The main change is that, as long as you are signed in to Google, future searches will be made using a secure SSL. That is, search data will be encrypted so that no eavesdropper can discover what you are searching for, i.e. the keywords you used, and they can't read your search results page.  This all sounds like a good idea and you can even go directly to https://www.google.com if you want use encrypted search without being signed in. 

The fact that SSL is used for the connection doesn't mean that Google has to alter what is sent to a website when you eventually click on a link. However, for the same reasons of security, Google has decided to only provide the information that the user came from a Google search and not the search query that resulted in the link being displayed. 

The only data that will be available in the future is an aggregated list of the top 1000 search queries for the most recent 30-day period. To get this you have to use Google Webmaster Tools. 

What this means is that a long standing source of information on what queries were driving traffic to a site will no longer be available, making some forms of SEO and web design not possible. In particular, if you design a web page that reacts to the search query by showing additional relevant items this will no longer work. Similarly, sites that used keyword optimization to attract traffic, like the Huffington Post, are going to have to find a new way to discover what keywords are important.

Google may be using the switch to SSL as some sort of reason for cutting the flow of data, but this is just a smoke screen.  There is no inherent technical reason to strip out query information from the referral link.
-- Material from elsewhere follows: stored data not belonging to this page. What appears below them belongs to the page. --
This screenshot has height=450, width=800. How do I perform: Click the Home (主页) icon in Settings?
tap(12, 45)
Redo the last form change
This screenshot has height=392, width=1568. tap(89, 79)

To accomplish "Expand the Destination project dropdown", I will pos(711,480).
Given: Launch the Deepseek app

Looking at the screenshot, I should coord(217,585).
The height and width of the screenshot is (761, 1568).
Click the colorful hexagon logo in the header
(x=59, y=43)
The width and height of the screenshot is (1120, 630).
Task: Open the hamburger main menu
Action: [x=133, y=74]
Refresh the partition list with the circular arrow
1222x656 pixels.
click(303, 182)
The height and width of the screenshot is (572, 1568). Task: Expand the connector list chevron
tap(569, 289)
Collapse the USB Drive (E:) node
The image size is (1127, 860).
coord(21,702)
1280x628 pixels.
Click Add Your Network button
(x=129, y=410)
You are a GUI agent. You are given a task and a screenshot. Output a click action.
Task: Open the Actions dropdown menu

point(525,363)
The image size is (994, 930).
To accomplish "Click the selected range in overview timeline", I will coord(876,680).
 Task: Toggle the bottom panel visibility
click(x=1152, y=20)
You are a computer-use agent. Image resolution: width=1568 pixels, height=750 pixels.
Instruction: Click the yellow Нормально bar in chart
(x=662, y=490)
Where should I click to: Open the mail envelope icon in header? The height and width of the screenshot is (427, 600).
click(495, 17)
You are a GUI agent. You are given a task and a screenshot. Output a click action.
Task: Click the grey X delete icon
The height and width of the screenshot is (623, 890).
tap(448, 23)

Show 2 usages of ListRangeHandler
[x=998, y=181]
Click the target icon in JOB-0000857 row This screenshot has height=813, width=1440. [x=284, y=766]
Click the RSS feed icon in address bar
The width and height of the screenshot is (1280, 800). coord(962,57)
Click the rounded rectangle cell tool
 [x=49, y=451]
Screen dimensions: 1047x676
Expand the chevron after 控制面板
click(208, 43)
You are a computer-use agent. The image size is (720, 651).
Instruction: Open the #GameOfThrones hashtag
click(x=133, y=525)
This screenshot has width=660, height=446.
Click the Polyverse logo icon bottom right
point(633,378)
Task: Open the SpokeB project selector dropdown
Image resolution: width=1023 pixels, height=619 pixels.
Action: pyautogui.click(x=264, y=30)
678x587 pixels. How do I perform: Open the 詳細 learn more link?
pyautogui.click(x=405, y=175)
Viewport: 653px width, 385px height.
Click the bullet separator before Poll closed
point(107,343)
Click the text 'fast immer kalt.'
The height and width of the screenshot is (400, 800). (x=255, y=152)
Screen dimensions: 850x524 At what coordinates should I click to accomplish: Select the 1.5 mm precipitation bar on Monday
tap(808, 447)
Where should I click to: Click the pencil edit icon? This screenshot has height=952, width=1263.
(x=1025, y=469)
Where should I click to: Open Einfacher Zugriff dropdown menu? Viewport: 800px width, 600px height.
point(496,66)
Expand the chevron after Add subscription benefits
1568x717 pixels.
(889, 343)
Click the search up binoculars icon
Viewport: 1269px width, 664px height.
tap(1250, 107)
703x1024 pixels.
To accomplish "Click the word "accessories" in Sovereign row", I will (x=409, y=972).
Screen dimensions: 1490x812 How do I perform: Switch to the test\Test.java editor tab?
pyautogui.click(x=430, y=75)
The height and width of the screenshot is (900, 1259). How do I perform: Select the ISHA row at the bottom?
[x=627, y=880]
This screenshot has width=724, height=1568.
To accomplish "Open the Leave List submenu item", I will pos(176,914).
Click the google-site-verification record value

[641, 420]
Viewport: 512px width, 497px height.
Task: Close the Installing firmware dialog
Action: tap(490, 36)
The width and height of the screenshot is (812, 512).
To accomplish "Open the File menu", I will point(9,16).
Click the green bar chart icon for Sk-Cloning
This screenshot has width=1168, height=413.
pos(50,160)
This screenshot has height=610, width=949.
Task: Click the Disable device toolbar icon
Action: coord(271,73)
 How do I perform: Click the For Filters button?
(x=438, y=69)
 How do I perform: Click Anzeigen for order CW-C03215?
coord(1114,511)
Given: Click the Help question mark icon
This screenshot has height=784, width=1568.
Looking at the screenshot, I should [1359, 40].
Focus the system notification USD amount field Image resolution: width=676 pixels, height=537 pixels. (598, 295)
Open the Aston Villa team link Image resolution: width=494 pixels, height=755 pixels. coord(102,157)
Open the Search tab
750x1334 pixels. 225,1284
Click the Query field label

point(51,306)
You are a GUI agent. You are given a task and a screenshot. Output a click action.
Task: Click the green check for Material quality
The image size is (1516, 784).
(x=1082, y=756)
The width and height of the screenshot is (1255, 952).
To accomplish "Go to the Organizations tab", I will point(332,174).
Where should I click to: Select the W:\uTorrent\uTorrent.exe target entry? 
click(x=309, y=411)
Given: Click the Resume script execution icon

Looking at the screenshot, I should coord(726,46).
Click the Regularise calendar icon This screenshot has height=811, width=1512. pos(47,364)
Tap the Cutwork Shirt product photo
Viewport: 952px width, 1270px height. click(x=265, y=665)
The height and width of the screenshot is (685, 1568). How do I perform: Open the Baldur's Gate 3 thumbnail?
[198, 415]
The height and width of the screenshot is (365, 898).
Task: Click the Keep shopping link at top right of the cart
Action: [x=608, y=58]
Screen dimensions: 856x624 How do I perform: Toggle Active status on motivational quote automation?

Indeed if a user clicks on a paid-for, i.e. Adsense, link then the website still gets the query information.  Google justifies this as:

If you choose to click on an ad appearing on our search results page, your browser will continue to send the relevant query over the network to enable advertisers to measure the effectiveness of their campaigns and to improve the ads and offers they present to you.

So for organic, i.e. unpaid, links issues of privacy matter, but for paid for links they don't. This doesn't make much sense.

As you might guess the marketing community is upset by the change and it is even being referred to by the term "Data Apocalypse". 

It just emphasises the fact that Google is a de facto monopoly on search - Bing has 17% to Google's 70% - and can more or less do what it likes as long as it doesn't alienate the user. In this case making a case for better privacy while still selling the same data to advertisers will probably go unnoticed by the user, if not by the marketer.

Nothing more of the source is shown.